* **BRIEF**:
Could you write out the lines below exactly, beginning with the first and finishing with the one that contains "The image size is (1003, 709)."?

--------------------------------

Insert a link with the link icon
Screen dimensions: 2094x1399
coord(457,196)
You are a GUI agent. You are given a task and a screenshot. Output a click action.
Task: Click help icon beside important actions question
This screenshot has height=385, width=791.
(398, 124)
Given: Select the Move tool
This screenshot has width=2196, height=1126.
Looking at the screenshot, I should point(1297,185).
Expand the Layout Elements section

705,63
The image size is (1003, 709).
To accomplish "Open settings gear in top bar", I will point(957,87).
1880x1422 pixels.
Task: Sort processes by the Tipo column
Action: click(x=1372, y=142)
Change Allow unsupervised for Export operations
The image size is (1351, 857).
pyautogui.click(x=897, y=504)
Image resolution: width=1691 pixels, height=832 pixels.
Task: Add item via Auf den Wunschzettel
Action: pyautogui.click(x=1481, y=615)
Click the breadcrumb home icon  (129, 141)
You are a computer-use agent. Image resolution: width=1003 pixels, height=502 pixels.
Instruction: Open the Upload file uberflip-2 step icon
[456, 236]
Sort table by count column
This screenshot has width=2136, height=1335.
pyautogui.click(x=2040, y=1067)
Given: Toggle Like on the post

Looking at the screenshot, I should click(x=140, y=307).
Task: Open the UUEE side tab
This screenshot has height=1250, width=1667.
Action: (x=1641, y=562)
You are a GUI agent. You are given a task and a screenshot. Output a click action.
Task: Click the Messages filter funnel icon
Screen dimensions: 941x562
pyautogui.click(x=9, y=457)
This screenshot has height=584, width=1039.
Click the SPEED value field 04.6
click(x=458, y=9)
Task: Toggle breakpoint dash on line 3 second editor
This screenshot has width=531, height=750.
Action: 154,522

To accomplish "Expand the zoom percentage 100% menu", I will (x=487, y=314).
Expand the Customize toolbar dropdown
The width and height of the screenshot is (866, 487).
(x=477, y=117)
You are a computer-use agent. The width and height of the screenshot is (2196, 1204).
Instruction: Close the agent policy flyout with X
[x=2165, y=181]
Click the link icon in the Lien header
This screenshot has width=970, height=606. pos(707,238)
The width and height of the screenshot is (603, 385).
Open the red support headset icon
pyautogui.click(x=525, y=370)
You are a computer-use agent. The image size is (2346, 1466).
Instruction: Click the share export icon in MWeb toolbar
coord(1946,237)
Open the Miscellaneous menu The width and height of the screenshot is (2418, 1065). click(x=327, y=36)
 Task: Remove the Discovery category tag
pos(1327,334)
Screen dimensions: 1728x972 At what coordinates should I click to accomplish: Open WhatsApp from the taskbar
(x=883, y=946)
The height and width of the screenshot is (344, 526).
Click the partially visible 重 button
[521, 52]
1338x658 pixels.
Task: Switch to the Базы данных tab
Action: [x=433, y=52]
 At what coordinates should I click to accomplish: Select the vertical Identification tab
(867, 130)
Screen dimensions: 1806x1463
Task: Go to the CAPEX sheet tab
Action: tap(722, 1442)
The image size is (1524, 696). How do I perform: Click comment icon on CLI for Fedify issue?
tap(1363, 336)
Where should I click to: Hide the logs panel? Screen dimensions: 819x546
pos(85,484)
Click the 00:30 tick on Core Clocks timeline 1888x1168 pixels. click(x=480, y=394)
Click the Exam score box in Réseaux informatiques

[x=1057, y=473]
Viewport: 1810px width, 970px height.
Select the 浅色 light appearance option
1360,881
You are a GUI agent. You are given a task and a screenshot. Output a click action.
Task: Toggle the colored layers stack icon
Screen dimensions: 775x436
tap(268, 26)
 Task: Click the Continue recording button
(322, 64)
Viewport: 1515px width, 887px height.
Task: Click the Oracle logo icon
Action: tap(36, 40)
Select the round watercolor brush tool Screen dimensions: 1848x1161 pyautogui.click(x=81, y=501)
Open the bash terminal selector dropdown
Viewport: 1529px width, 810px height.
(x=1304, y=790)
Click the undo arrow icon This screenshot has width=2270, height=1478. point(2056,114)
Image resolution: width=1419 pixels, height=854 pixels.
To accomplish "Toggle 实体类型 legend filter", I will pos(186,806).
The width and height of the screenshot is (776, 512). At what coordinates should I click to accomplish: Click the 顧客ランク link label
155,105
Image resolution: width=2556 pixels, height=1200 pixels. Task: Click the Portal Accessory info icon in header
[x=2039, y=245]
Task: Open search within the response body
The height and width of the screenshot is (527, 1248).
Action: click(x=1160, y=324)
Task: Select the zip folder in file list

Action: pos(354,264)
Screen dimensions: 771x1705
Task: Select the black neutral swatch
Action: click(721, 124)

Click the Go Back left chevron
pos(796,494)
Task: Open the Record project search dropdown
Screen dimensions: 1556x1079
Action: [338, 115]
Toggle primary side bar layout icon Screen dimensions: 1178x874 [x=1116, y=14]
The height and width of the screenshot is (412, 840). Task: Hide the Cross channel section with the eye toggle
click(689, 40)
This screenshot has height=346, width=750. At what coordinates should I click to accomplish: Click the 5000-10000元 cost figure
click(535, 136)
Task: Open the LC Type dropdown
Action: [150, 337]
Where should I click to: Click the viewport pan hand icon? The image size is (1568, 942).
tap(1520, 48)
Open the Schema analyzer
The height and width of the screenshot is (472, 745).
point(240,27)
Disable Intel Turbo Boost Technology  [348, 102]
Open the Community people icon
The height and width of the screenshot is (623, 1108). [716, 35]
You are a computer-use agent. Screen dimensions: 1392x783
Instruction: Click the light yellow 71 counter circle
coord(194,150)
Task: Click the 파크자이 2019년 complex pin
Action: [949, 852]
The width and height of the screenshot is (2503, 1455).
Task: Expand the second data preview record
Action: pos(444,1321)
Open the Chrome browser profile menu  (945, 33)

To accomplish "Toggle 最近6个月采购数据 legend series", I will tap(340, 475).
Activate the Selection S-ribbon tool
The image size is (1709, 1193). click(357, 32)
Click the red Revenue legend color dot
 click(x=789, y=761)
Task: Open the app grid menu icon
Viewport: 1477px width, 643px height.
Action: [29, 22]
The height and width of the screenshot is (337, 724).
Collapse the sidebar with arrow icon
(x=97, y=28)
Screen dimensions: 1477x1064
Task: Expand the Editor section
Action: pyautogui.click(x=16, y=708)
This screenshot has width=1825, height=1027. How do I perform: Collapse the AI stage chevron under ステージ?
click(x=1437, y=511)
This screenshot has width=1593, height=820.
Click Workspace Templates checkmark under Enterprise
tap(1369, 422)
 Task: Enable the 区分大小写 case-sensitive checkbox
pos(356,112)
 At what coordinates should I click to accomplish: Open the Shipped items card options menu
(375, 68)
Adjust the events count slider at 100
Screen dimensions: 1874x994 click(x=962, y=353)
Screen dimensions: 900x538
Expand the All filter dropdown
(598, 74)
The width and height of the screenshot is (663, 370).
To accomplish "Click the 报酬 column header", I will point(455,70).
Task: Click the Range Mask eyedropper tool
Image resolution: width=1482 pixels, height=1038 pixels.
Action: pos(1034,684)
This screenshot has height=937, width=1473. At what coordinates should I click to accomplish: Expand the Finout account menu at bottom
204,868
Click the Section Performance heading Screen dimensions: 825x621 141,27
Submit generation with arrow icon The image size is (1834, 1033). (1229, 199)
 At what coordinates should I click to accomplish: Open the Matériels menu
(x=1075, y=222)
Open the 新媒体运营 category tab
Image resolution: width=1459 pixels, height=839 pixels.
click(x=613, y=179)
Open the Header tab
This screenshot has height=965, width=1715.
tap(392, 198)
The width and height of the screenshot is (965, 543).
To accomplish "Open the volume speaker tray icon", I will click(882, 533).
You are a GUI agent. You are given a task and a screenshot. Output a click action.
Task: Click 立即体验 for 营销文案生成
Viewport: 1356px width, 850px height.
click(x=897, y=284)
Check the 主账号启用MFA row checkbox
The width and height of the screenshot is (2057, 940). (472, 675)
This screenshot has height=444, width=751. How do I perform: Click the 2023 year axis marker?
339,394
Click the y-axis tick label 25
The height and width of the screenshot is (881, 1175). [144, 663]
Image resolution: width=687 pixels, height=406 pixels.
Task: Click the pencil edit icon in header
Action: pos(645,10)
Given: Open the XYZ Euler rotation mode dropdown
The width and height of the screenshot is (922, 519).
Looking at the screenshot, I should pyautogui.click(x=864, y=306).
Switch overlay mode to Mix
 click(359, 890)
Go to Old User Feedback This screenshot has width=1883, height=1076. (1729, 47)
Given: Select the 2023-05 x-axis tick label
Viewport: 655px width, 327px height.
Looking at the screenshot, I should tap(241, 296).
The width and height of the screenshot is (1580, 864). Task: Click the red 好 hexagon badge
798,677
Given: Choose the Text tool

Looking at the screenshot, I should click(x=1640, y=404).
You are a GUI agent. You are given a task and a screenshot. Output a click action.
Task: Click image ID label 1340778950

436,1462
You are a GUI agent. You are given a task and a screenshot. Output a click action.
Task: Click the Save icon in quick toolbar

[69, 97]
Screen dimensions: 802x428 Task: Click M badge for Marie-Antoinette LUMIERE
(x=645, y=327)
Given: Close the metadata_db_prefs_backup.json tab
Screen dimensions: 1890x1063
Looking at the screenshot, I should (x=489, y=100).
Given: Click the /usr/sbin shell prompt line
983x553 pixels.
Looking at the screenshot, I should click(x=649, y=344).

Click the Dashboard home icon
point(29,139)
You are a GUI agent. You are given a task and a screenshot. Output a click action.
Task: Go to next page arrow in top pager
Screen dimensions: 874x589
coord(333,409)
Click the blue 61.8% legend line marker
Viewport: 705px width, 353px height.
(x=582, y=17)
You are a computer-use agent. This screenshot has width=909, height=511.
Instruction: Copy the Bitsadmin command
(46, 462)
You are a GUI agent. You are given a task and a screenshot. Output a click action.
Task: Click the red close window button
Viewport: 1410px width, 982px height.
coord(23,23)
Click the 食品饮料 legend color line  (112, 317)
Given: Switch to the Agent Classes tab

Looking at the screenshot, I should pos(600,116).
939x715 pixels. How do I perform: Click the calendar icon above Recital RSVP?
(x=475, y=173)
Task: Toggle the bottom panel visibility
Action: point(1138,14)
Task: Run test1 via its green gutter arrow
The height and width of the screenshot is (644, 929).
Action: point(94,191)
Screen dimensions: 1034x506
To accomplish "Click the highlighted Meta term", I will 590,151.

--------------------------------

* **ANSWER SECTION**:
Insert a link with the link icon
Screen dimensions: 2094x1399
coord(457,196)
You are a GUI agent. You are given a task and a screenshot. Output a click action.
Task: Click help icon beside important actions question
This screenshot has height=385, width=791.
(398, 124)
Given: Select the Move tool
This screenshot has width=2196, height=1126.
Looking at the screenshot, I should point(1297,185).
Expand the Layout Elements section

705,63
The image size is (1003, 709).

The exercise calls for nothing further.